(Saved entries)
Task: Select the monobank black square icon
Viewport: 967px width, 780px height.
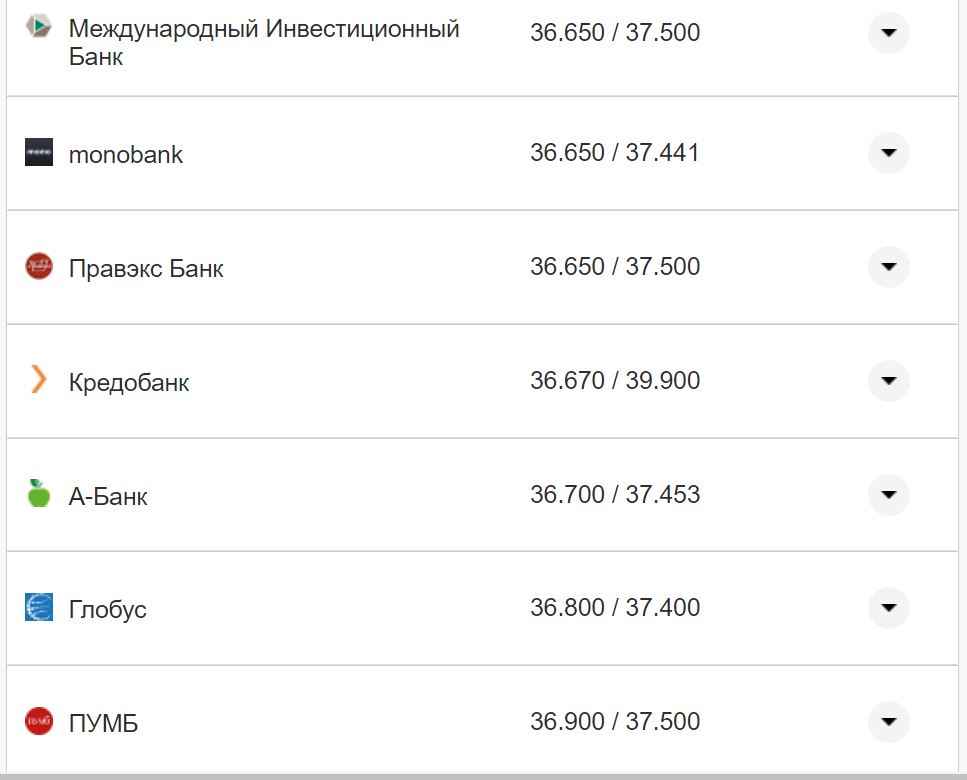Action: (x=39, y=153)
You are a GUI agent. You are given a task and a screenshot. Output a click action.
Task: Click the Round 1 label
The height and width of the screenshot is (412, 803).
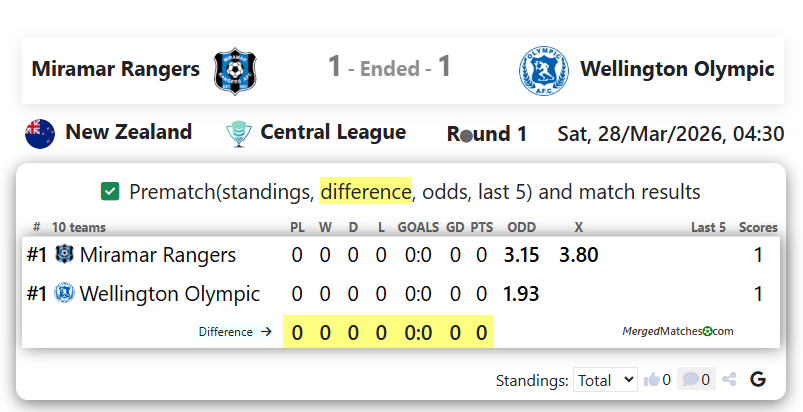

Prompt:
Only the lines from the one containing "Task: Click the Round 1 label" through the final line of the data should be given again, exactly and without pictures.

Result:
Task: Click the Round 1 label
The height and width of the screenshot is (412, 803).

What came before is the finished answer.